Wednesday, December 2, 2015

The film will premiere as a special presentation at the Toronto Film Festival.




Nicholas Hytner's adaption of this tale of the cantankerous Miss Shepherd, who lived in a derelict van in Alan Bennett's driveway for fifteen years, will forever be definitive version of events, says David Sexton. The arrangements people have! The Lady in the Van is the now absurdly famous story of how a cantankerous, ungrateful, bigoted, smelly old bag called Miss Shepherd was allowed to live in a derelict van in Alan Bennett's driveway in increasingly posh Gloucester Crescent, NW1, for 15 years, prevailing upon him to do her shopping and clean up her shit. 


Bennett's original motives may have been common human kindness, liberal guilt, the scent of good copy or raw fascination with obstreperous old ladies. Whatever the reason, it was a bargain: he extracted from this nuisance first many diary entries, then a more extended book, then successful stage and radio plays, and now a movie, directed once more by Nicholas Hytner, until recently the director of the National Theatre, the director of all Bennett's plays for the last 15 years, also behind the films of The Madness of King George and The History Boys.

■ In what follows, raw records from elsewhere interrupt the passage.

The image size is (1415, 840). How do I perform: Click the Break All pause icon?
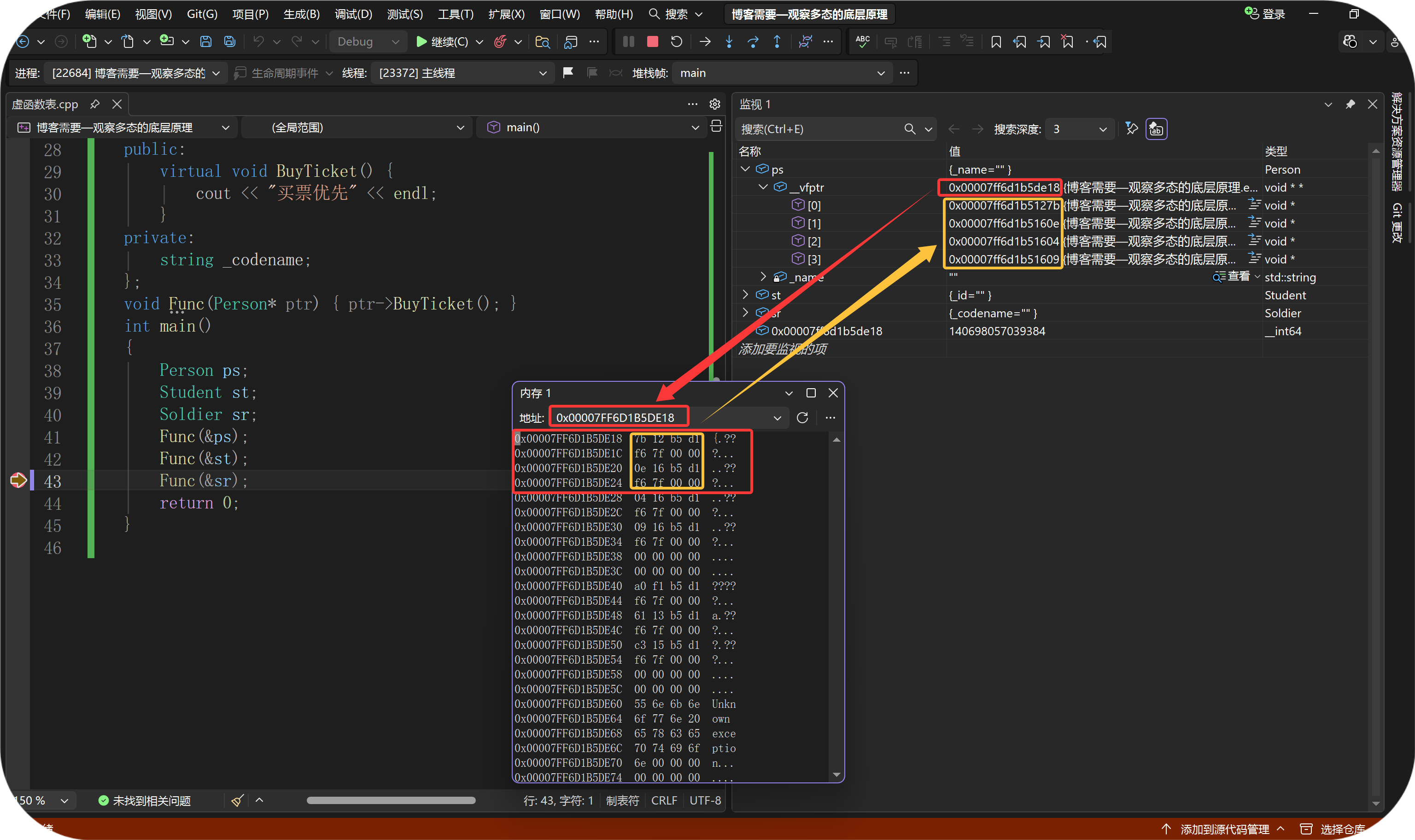pos(628,41)
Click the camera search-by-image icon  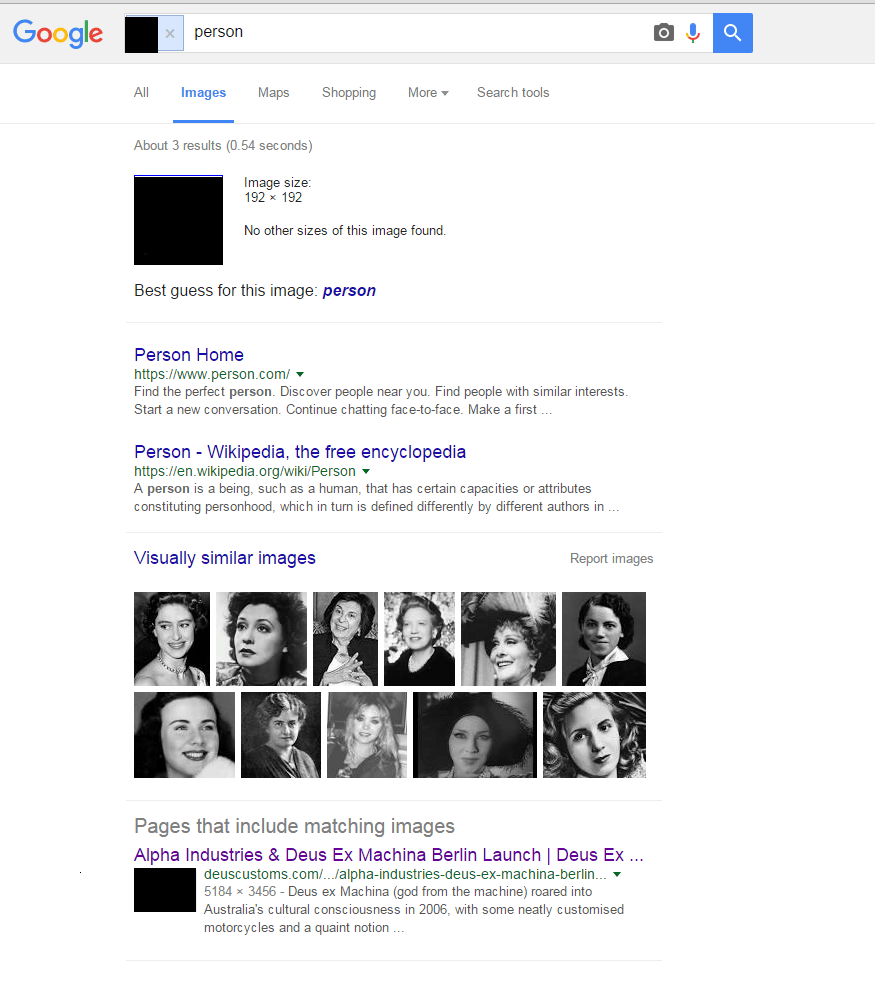[x=663, y=33]
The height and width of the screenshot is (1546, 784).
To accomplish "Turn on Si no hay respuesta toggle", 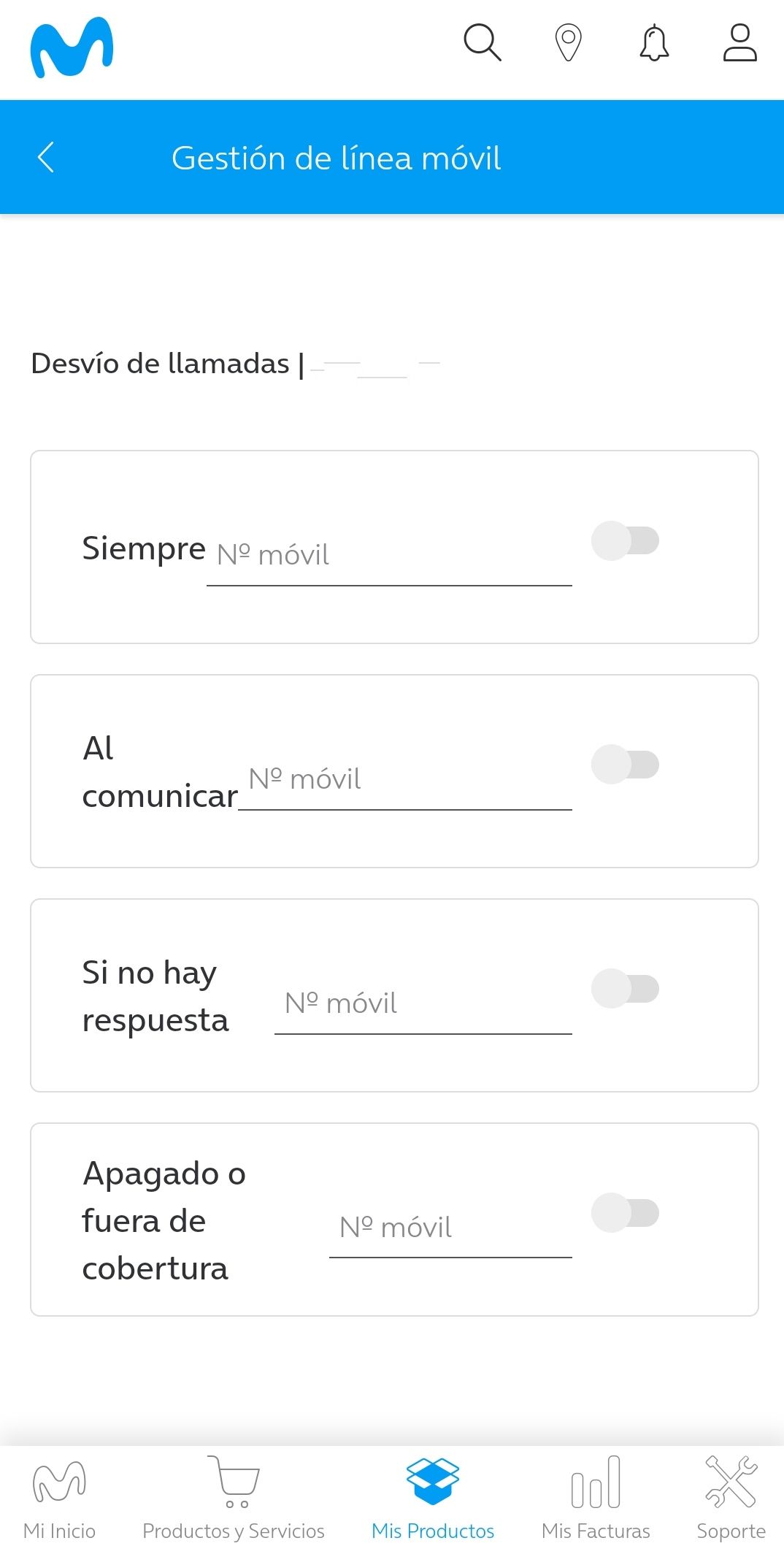I will pos(625,989).
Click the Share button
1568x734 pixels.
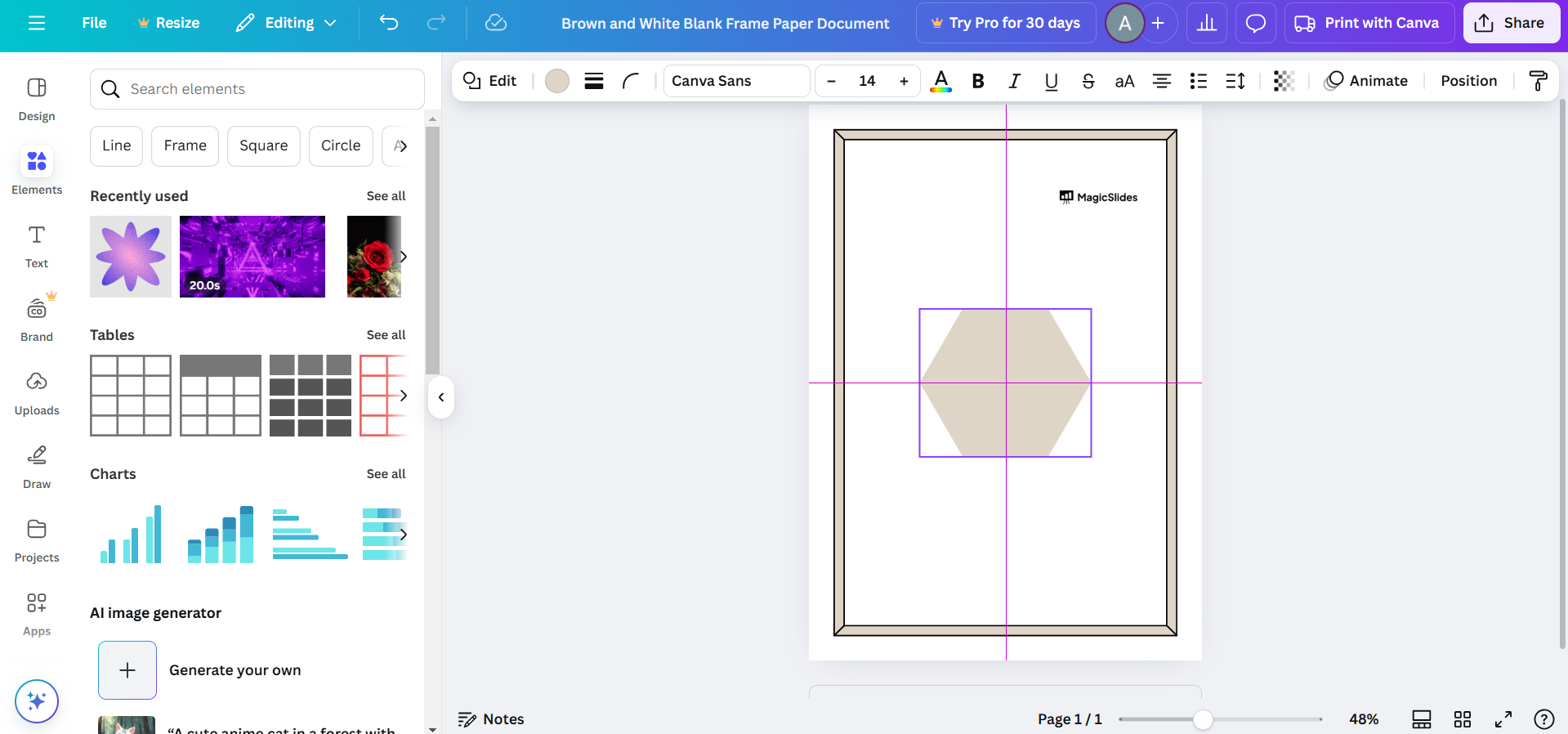pyautogui.click(x=1511, y=23)
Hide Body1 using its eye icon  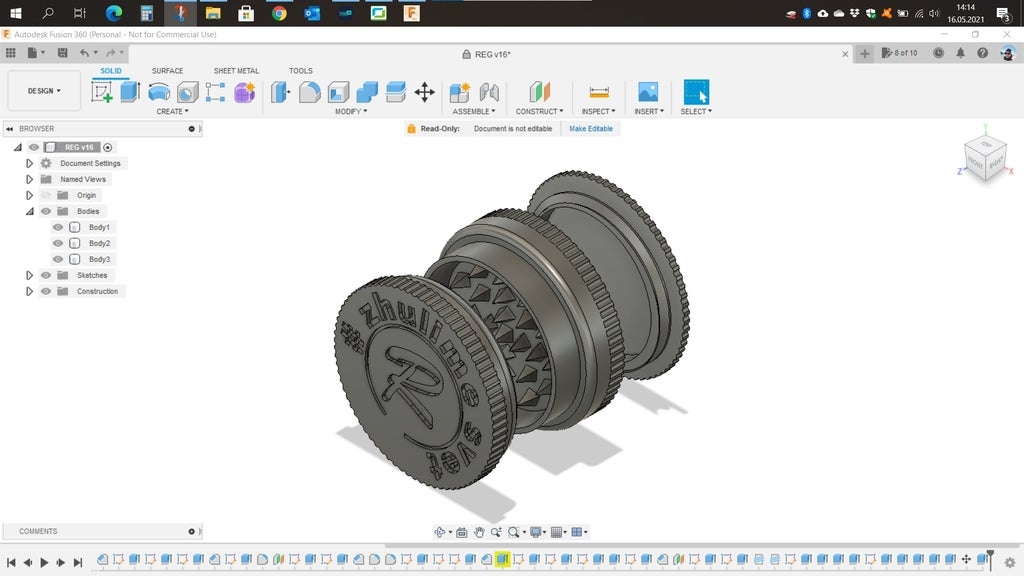click(58, 228)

Introducing the film in Toronto, Hytner emphasized that it was filmed in the very street, in the very house, in the unchanged rooms, where it happened: it's the authorized version. Alex Jennings does his excellent impersonation of Alan Bennett twice over, as Alan the writer and Alan the man, conversing sarcastically with one another in the same room, a stage device that feels a little indulgent on screen, almost reminiscent of Tom Hardy being both Krays or Jeremy Irons twin crazy gynaecologists.